(Source material begins)

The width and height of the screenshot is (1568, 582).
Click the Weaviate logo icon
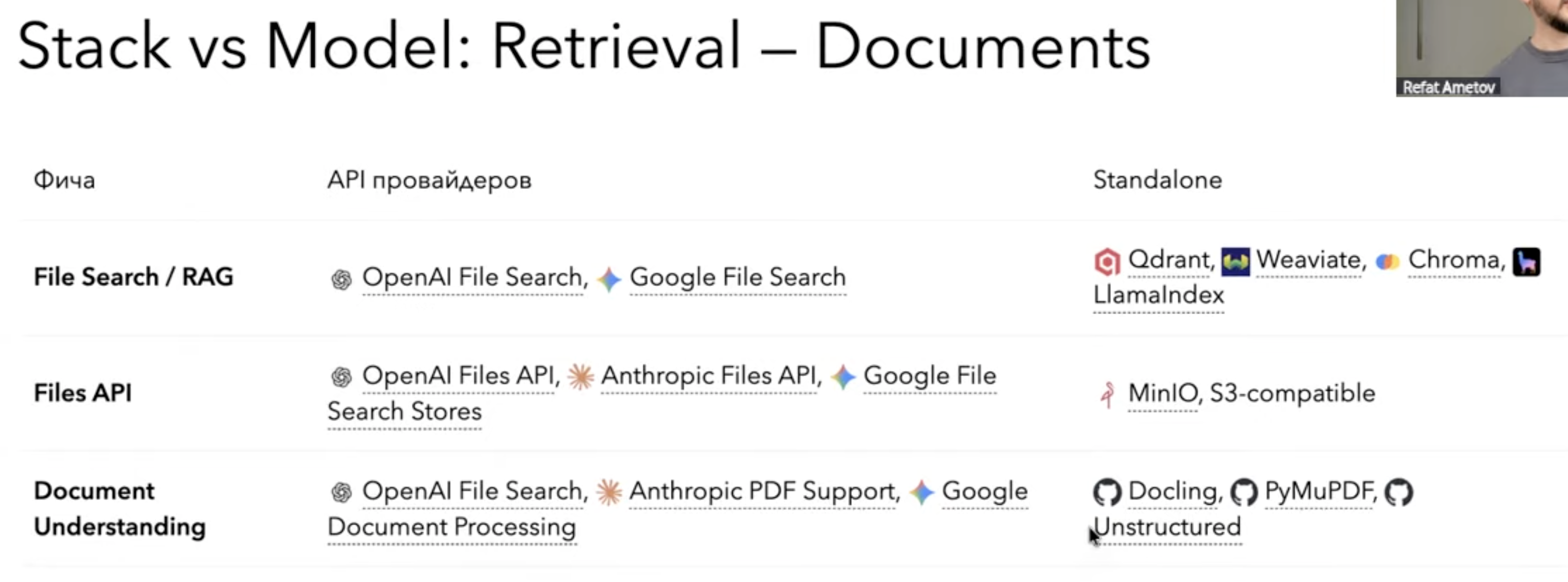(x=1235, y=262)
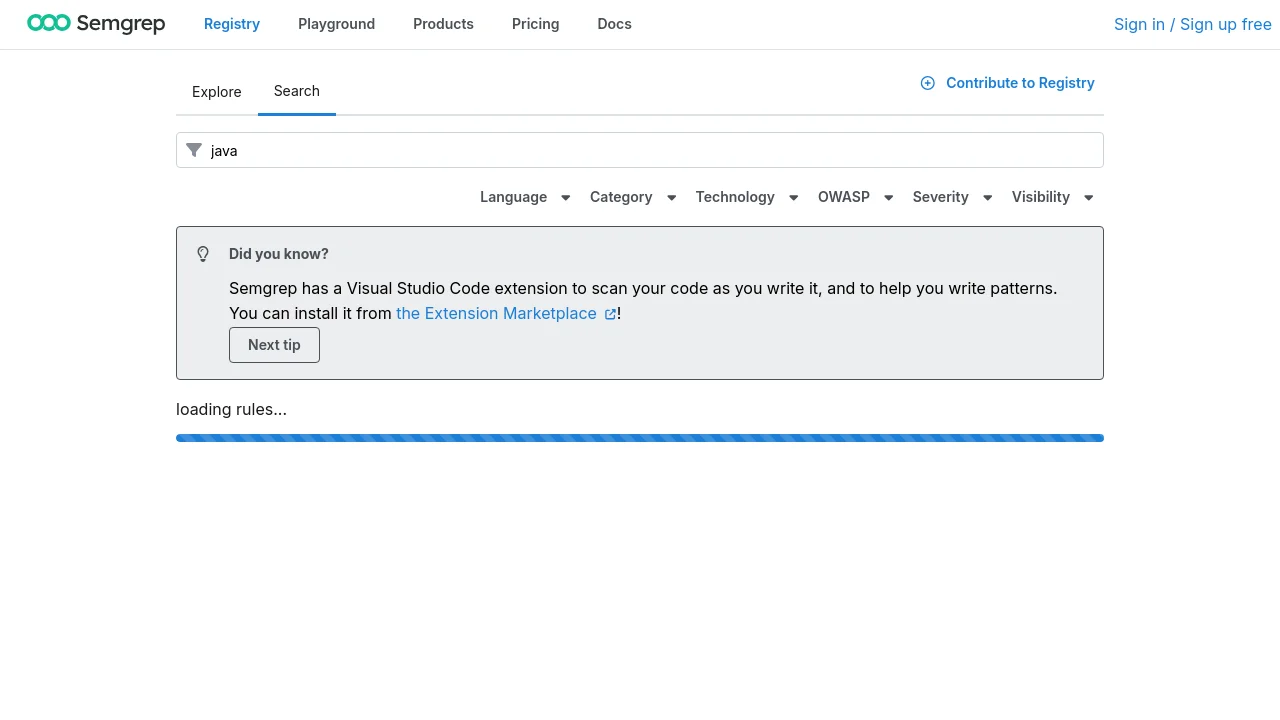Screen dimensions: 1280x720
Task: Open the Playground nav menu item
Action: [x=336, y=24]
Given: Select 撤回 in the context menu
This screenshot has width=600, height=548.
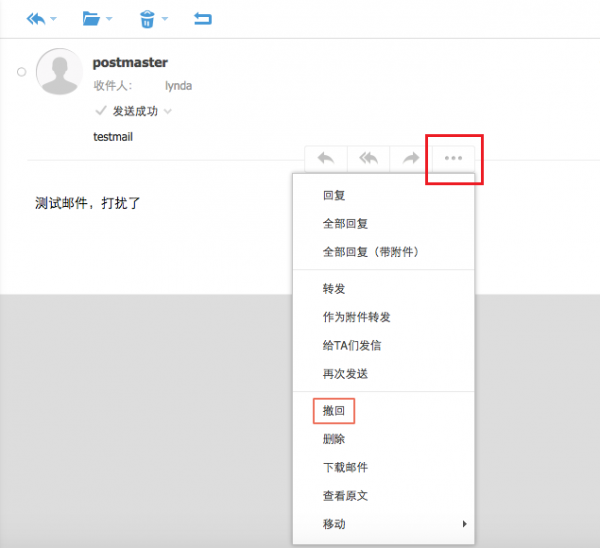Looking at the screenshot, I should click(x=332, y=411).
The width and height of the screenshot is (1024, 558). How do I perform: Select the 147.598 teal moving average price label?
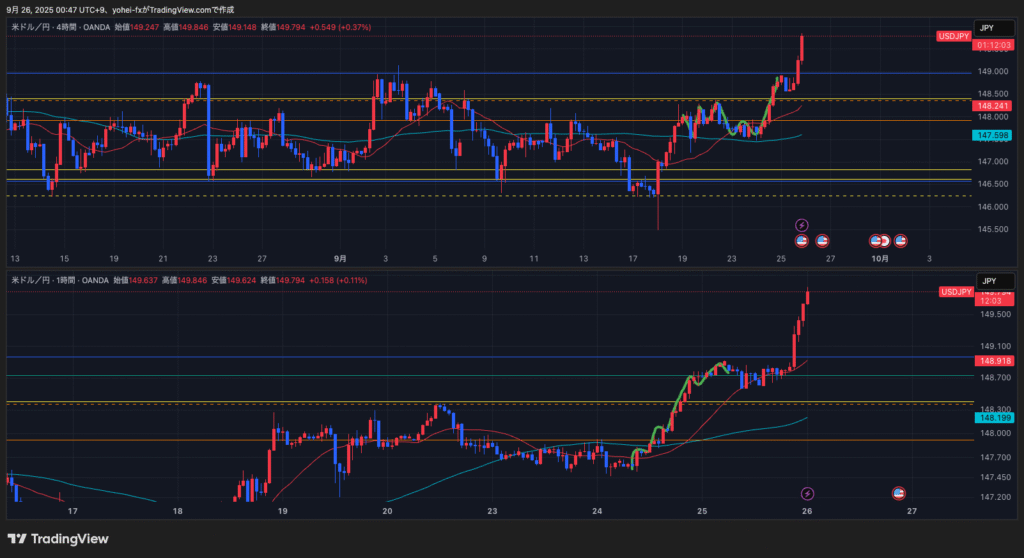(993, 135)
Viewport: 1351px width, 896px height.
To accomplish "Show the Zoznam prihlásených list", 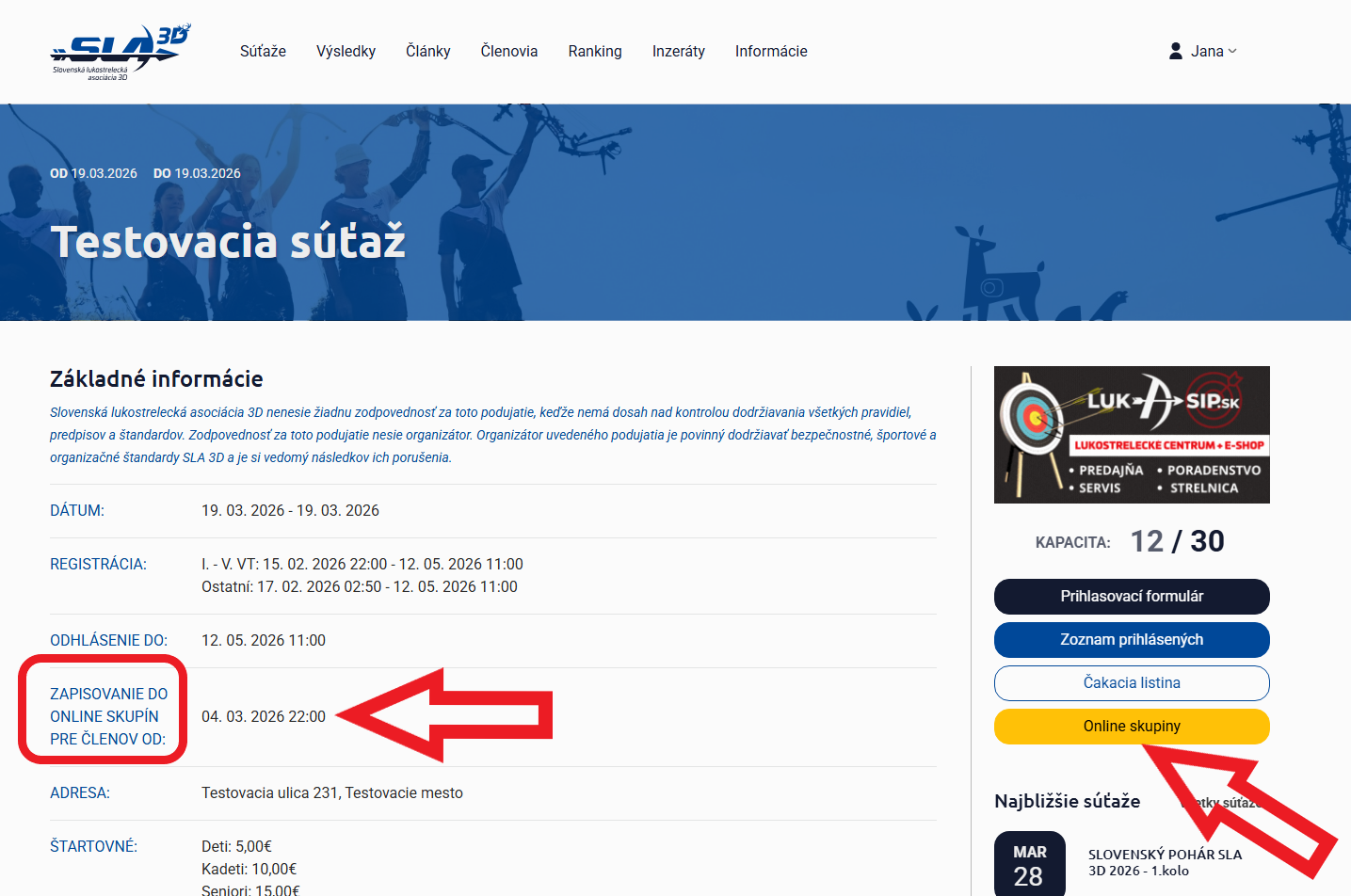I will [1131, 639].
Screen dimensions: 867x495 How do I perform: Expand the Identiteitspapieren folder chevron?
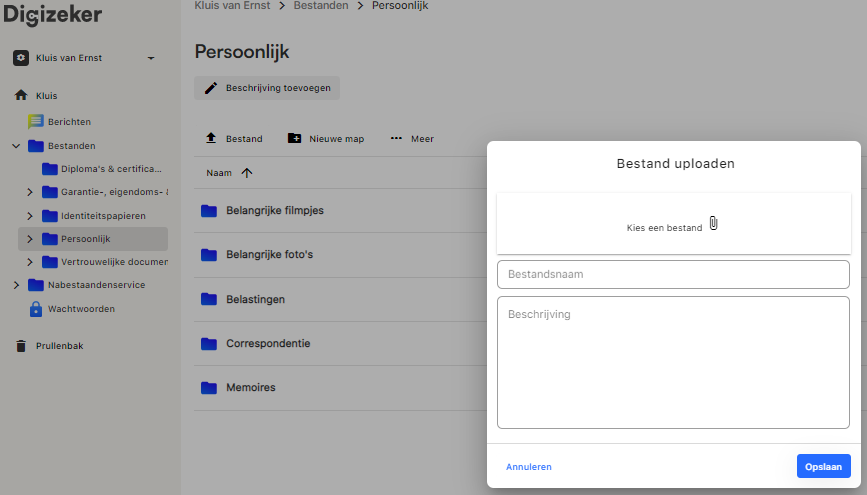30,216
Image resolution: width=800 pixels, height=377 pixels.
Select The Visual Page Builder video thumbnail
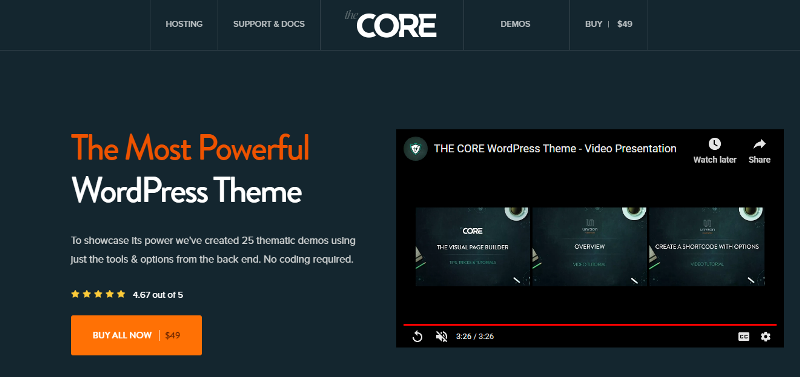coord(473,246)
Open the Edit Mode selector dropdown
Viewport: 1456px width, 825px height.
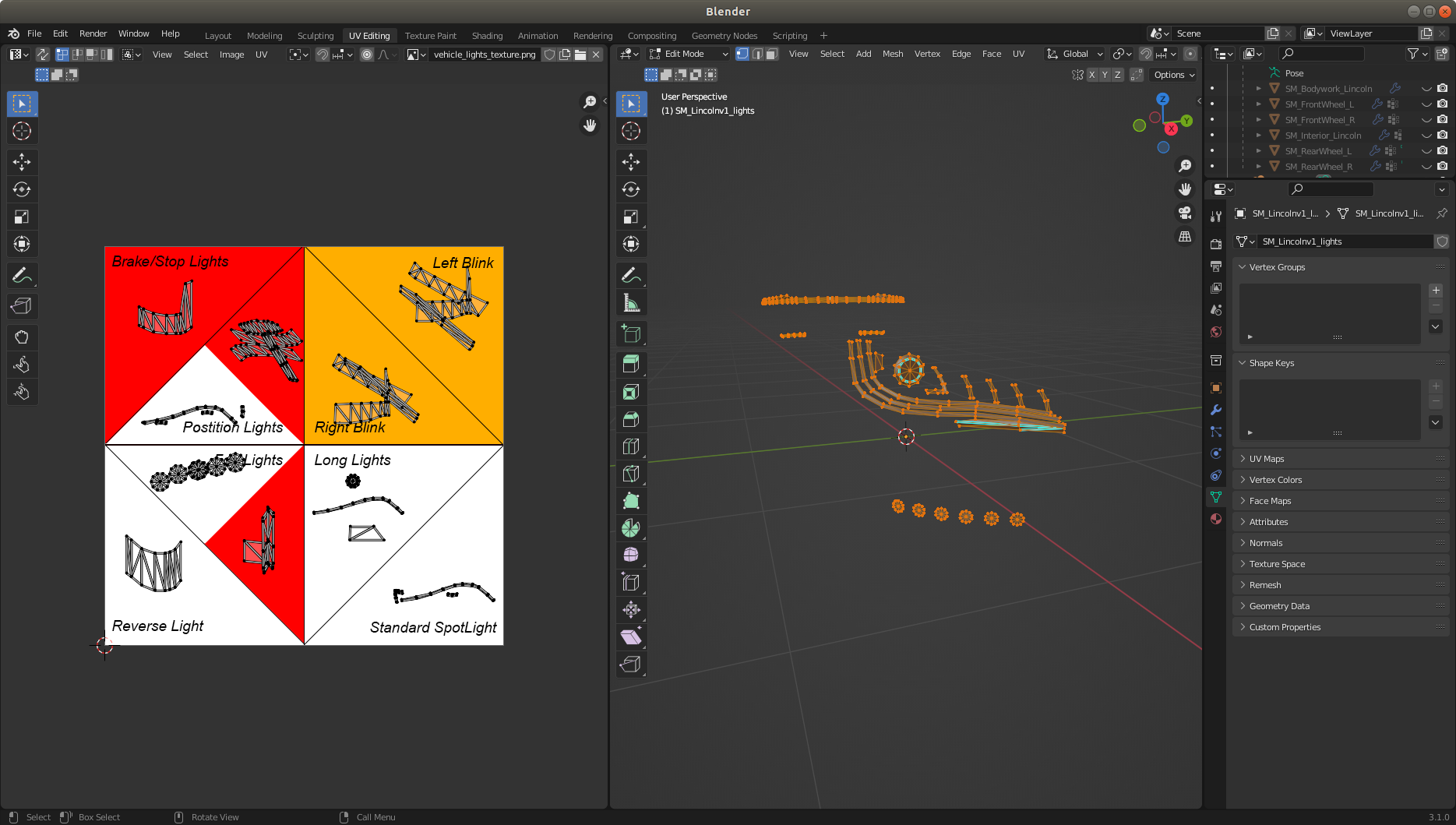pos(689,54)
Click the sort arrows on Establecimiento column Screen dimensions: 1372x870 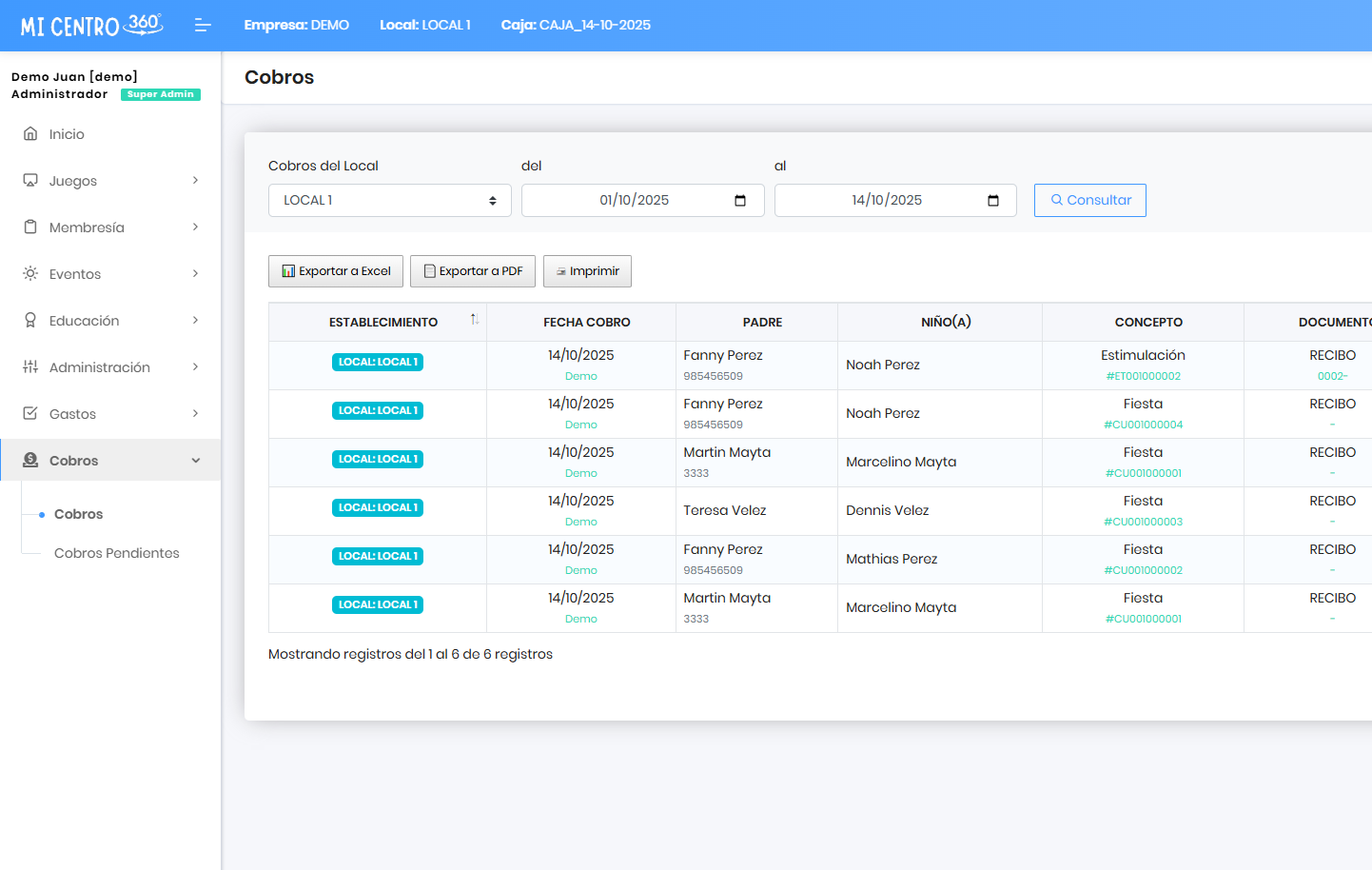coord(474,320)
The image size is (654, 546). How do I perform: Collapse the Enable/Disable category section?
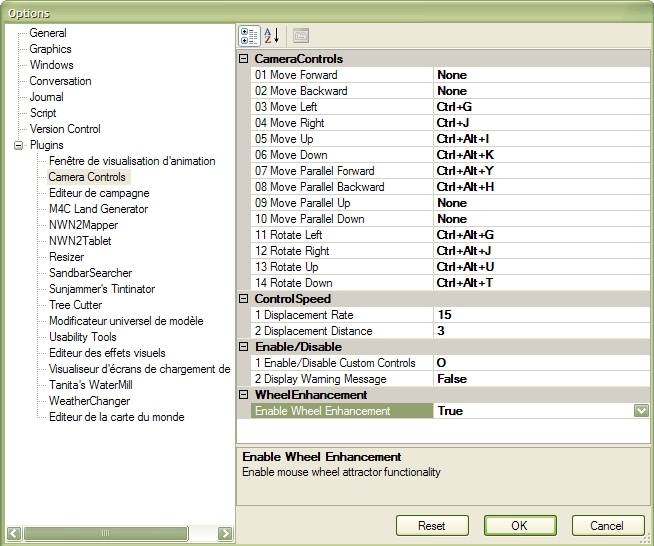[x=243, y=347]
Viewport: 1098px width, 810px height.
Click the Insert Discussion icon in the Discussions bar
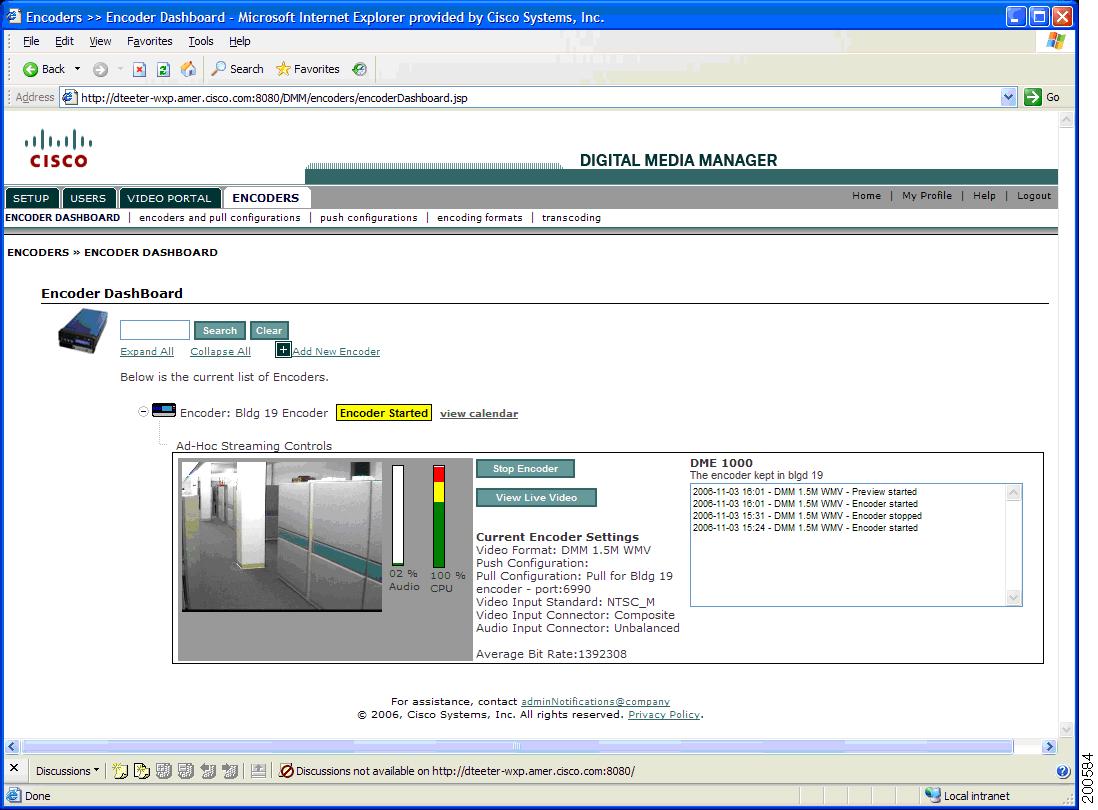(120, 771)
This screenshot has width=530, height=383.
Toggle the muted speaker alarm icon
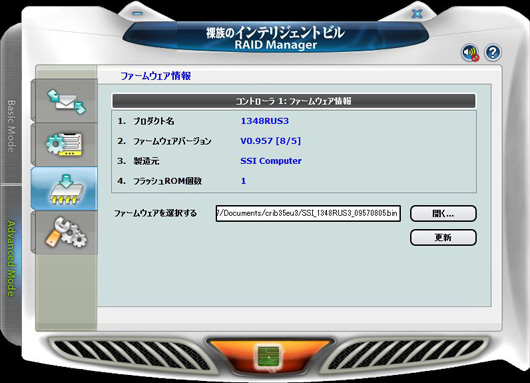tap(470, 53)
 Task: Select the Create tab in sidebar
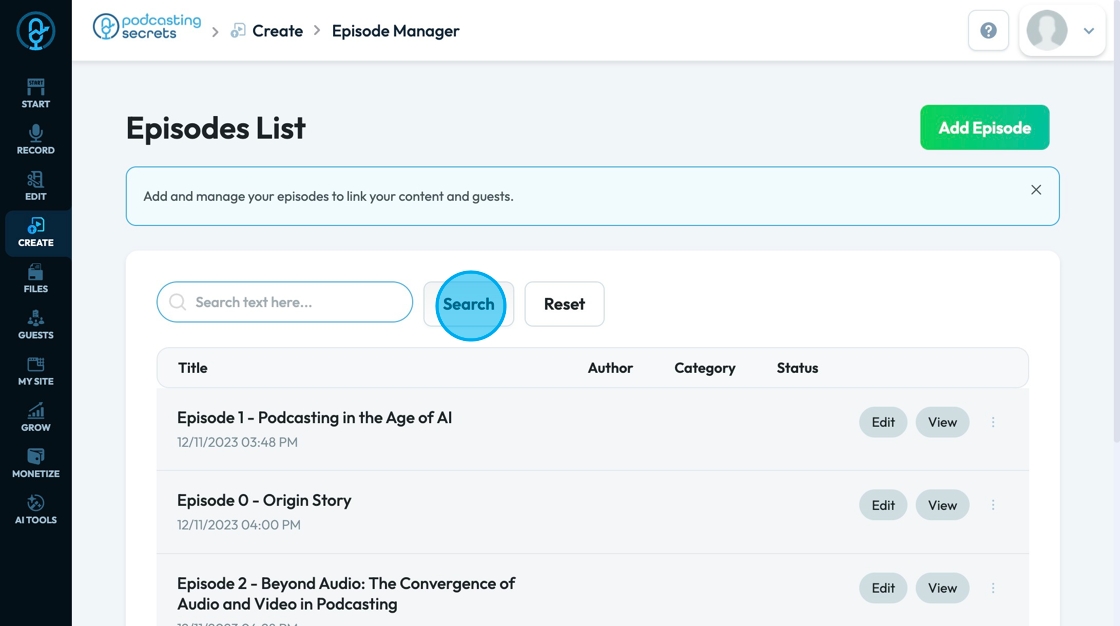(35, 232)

(Source material ends)

Set down exactly, line for line, the data from the line that contains "Click the Insert" through its last line, keeping pictures out.

Answer to this problem:
Click the Insert Discussion icon in the Discussions bar
(120, 771)
This screenshot has width=530, height=383.
Toggle the muted speaker alarm icon
tap(470, 53)
 Task: Select the Create tab in sidebar
(35, 232)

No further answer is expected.